═════ Information
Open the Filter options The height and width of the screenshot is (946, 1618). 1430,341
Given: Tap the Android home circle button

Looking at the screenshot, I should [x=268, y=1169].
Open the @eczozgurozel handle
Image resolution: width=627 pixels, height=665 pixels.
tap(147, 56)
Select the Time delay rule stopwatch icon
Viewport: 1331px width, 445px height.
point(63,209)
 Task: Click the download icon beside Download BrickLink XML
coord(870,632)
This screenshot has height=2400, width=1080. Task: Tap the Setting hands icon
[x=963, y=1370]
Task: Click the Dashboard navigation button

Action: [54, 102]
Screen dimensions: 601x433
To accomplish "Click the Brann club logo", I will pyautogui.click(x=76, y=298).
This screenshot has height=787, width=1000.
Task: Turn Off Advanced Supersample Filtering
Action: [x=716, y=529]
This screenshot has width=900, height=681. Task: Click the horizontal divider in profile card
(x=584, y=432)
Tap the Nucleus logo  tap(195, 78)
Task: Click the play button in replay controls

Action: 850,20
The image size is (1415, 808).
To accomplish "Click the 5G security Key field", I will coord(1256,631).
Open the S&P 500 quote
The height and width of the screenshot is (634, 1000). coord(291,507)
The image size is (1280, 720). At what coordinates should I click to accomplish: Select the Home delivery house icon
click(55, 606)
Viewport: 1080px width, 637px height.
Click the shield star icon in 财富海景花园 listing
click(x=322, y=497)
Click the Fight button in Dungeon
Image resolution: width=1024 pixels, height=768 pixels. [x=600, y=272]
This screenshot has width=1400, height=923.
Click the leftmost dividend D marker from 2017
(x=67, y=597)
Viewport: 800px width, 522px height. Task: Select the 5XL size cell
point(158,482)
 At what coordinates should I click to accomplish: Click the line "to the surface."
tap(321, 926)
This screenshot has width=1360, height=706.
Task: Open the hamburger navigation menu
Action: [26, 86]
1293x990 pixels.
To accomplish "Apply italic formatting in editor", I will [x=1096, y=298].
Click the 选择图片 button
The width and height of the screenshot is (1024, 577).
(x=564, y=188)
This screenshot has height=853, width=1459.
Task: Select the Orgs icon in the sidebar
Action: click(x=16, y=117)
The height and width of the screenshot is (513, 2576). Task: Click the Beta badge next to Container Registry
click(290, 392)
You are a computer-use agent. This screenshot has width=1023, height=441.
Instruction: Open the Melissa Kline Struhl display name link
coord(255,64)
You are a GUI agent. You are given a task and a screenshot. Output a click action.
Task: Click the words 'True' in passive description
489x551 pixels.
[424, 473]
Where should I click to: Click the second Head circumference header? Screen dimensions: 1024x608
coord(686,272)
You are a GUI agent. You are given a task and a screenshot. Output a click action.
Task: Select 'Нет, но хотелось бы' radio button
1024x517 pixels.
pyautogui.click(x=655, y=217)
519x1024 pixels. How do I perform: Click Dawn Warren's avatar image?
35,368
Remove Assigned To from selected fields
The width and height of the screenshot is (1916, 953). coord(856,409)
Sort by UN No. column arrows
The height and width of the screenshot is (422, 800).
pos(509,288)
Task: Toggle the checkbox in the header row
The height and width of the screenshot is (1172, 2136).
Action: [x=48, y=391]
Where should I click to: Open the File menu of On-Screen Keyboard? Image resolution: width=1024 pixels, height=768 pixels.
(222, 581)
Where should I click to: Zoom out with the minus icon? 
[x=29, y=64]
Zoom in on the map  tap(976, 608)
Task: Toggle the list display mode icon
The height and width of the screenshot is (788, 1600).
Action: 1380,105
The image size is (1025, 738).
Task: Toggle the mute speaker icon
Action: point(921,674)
══════════
Problem statement: Write the material out again word for word.

Expected answer:
Open the Filter options The height and width of the screenshot is (946, 1618). 1430,341
Given: Tap the Android home circle button

Looking at the screenshot, I should [x=268, y=1169].
Open the @eczozgurozel handle
Image resolution: width=627 pixels, height=665 pixels.
tap(147, 56)
Select the Time delay rule stopwatch icon
Viewport: 1331px width, 445px height.
point(63,209)
 Task: Click the download icon beside Download BrickLink XML
coord(870,632)
This screenshot has height=2400, width=1080. Task: Tap the Setting hands icon
[x=963, y=1370]
Task: Click the Dashboard navigation button

Action: [54, 102]
Screen dimensions: 601x433
To accomplish "Click the Brann club logo", I will pyautogui.click(x=76, y=298).
This screenshot has height=787, width=1000.
Task: Turn Off Advanced Supersample Filtering
Action: [x=716, y=529]
This screenshot has width=900, height=681. Task: Click the horizontal divider in profile card
(x=584, y=432)
Tap the Nucleus logo  tap(195, 78)
Task: Click the play button in replay controls

Action: 850,20
The image size is (1415, 808).
To accomplish "Click the 5G security Key field", I will coord(1256,631).
Open the S&P 500 quote
The height and width of the screenshot is (634, 1000). coord(291,507)
The image size is (1280, 720). At what coordinates should I click to accomplish: Select the Home delivery house icon
click(55, 606)
Viewport: 1080px width, 637px height.
Click the shield star icon in 财富海景花园 listing
click(x=322, y=497)
Click the Fight button in Dungeon
Image resolution: width=1024 pixels, height=768 pixels. [x=600, y=272]
This screenshot has width=1400, height=923.
Click the leftmost dividend D marker from 2017
(x=67, y=597)
Viewport: 800px width, 522px height. Task: Select the 5XL size cell
point(158,482)
 At what coordinates should I click to accomplish: Click the line "to the surface."
tap(321, 926)
This screenshot has width=1360, height=706.
Task: Open the hamburger navigation menu
Action: [26, 86]
1293x990 pixels.
To accomplish "Apply italic formatting in editor", I will [x=1096, y=298].
Click the 选择图片 button
The width and height of the screenshot is (1024, 577).
(x=564, y=188)
This screenshot has height=853, width=1459.
Task: Select the Orgs icon in the sidebar
Action: click(x=16, y=117)
The height and width of the screenshot is (513, 2576). Task: Click the Beta badge next to Container Registry
click(290, 392)
You are a computer-use agent. This screenshot has width=1023, height=441.
Instruction: Open the Melissa Kline Struhl display name link
coord(255,64)
You are a GUI agent. You are given a task and a screenshot. Output a click action.
Task: Click the words 'True' in passive description
489x551 pixels.
[424, 473]
Where should I click to: Click the second Head circumference header? Screen dimensions: 1024x608
coord(686,272)
You are a GUI agent. You are given a task and a screenshot. Output a click action.
Task: Select 'Нет, но хотелось бы' radio button
1024x517 pixels.
pyautogui.click(x=655, y=217)
519x1024 pixels. How do I perform: Click Dawn Warren's avatar image?
35,368
Remove Assigned To from selected fields
The width and height of the screenshot is (1916, 953). coord(856,409)
Sort by UN No. column arrows
The height and width of the screenshot is (422, 800).
pos(509,288)
Task: Toggle the checkbox in the header row
The height and width of the screenshot is (1172, 2136).
Action: [x=48, y=391]
Where should I click to: Open the File menu of On-Screen Keyboard? Image resolution: width=1024 pixels, height=768 pixels.
(222, 581)
Where should I click to: Zoom out with the minus icon? 
[x=29, y=64]
Zoom in on the map  tap(976, 608)
Task: Toggle the list display mode icon
The height and width of the screenshot is (788, 1600).
Action: 1380,105
The image size is (1025, 738).
Task: Toggle the mute speaker icon
Action: point(921,674)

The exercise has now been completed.